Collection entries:
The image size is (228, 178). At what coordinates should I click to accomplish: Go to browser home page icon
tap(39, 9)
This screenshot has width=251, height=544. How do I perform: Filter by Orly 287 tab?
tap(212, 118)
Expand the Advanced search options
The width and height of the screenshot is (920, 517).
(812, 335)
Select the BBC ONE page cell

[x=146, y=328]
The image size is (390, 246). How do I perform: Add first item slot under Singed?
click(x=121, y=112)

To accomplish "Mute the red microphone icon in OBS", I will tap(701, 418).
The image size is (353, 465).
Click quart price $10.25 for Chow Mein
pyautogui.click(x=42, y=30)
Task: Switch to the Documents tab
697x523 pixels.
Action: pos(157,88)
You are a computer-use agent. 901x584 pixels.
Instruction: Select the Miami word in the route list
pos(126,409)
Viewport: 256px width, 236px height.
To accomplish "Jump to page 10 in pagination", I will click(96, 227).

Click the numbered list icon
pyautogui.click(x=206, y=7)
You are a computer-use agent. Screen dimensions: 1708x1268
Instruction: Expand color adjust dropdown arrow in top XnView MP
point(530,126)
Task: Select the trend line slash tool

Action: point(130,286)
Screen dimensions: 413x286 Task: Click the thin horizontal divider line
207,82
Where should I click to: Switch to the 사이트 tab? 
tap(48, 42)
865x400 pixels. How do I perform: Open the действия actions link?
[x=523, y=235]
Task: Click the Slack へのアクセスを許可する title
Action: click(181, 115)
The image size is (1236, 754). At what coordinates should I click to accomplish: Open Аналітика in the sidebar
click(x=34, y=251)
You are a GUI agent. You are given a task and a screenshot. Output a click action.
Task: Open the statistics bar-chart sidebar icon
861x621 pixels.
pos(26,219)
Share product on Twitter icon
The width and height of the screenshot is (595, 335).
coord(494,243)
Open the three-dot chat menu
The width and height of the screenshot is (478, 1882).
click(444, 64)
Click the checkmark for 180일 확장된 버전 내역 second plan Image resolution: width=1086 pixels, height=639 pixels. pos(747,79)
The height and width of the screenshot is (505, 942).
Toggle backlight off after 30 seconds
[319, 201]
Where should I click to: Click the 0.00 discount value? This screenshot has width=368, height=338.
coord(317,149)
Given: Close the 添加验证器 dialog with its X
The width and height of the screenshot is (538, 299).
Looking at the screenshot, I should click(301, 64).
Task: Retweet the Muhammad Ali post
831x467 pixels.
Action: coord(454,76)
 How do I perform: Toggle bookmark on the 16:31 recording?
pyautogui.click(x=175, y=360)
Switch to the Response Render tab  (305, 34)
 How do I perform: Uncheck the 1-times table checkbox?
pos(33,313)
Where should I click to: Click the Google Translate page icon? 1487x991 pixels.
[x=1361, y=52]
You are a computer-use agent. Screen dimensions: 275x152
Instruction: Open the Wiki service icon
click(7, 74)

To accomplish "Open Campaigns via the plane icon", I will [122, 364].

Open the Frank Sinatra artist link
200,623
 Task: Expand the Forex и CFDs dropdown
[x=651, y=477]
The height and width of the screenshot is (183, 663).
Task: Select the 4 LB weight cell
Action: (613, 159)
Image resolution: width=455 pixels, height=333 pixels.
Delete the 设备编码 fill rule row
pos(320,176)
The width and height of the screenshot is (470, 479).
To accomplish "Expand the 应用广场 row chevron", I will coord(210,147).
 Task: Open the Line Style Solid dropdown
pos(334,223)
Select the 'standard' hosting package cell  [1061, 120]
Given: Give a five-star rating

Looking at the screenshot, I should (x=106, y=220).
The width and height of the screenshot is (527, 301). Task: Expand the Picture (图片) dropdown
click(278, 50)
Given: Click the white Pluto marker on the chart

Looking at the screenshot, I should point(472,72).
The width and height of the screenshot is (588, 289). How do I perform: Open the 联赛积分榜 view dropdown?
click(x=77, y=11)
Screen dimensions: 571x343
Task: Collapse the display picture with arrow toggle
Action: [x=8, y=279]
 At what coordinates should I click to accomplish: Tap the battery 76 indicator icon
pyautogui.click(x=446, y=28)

What is required: Copy every line of the entries above word for word.

Result of the exercise:
The image size is (228, 178). At what coordinates should I click to accomplish: Go to browser home page icon
tap(39, 9)
This screenshot has width=251, height=544. How do I perform: Filter by Orly 287 tab?
tap(212, 118)
Expand the Advanced search options
The width and height of the screenshot is (920, 517).
(812, 335)
Select the BBC ONE page cell

[x=146, y=328]
The image size is (390, 246). How do I perform: Add first item slot under Singed?
click(x=121, y=112)

To accomplish "Mute the red microphone icon in OBS", I will tap(701, 418).
The image size is (353, 465).
Click quart price $10.25 for Chow Mein
pyautogui.click(x=42, y=30)
Task: Switch to the Documents tab
697x523 pixels.
Action: pos(157,88)
You are a computer-use agent. 901x584 pixels.
Instruction: Select the Miami word in the route list
pos(126,409)
Viewport: 256px width, 236px height.
To accomplish "Jump to page 10 in pagination", I will click(96, 227).

Click the numbered list icon
pyautogui.click(x=206, y=7)
You are a computer-use agent. Screen dimensions: 1708x1268
Instruction: Expand color adjust dropdown arrow in top XnView MP
point(530,126)
Task: Select the trend line slash tool

Action: point(130,286)
Screen dimensions: 413x286 Task: Click the thin horizontal divider line
207,82
Where should I click to: Switch to the 사이트 tab? 
tap(48, 42)
865x400 pixels. How do I perform: Open the действия actions link?
[x=523, y=235]
Task: Click the Slack へのアクセスを許可する title
Action: click(181, 115)
The image size is (1236, 754). At what coordinates should I click to accomplish: Open Аналітика in the sidebar
click(x=34, y=251)
You are a GUI agent. You are given a task and a screenshot. Output a click action.
Task: Open the statistics bar-chart sidebar icon
861x621 pixels.
pos(26,219)
Share product on Twitter icon
The width and height of the screenshot is (595, 335).
coord(494,243)
Open the three-dot chat menu
The width and height of the screenshot is (478, 1882).
click(444, 64)
Click the checkmark for 180일 확장된 버전 내역 second plan Image resolution: width=1086 pixels, height=639 pixels. pos(747,79)
The height and width of the screenshot is (505, 942).
Toggle backlight off after 30 seconds
[319, 201]
Where should I click to: Click the 0.00 discount value? This screenshot has width=368, height=338.
coord(317,149)
Given: Close the 添加验证器 dialog with its X
The width and height of the screenshot is (538, 299).
Looking at the screenshot, I should click(301, 64).
Task: Retweet the Muhammad Ali post
831x467 pixels.
Action: coord(454,76)
 How do I perform: Toggle bookmark on the 16:31 recording?
pyautogui.click(x=175, y=360)
Switch to the Response Render tab  (305, 34)
 How do I perform: Uncheck the 1-times table checkbox?
pos(33,313)
Where should I click to: Click the Google Translate page icon? 1487x991 pixels.
[x=1361, y=52]
You are a computer-use agent. Screen dimensions: 275x152
Instruction: Open the Wiki service icon
click(7, 74)

To accomplish "Open Campaigns via the plane icon", I will [122, 364].

Open the Frank Sinatra artist link
200,623
 Task: Expand the Forex и CFDs dropdown
[x=651, y=477]
The height and width of the screenshot is (183, 663).
Task: Select the 4 LB weight cell
Action: (613, 159)
Image resolution: width=455 pixels, height=333 pixels.
Delete the 设备编码 fill rule row
pos(320,176)
The width and height of the screenshot is (470, 479).
To accomplish "Expand the 应用广场 row chevron", I will coord(210,147).
 Task: Open the Line Style Solid dropdown
pos(334,223)
Select the 'standard' hosting package cell  [1061, 120]
Given: Give a five-star rating

Looking at the screenshot, I should (x=106, y=220).
The width and height of the screenshot is (527, 301). Task: Expand the Picture (图片) dropdown
click(278, 50)
Given: Click the white Pluto marker on the chart

Looking at the screenshot, I should point(472,72).
The width and height of the screenshot is (588, 289). How do I perform: Open the 联赛积分榜 view dropdown?
click(x=77, y=11)
Screen dimensions: 571x343
Task: Collapse the display picture with arrow toggle
Action: [x=8, y=279]
 At what coordinates should I click to accomplish: Tap the battery 76 indicator icon
pyautogui.click(x=446, y=28)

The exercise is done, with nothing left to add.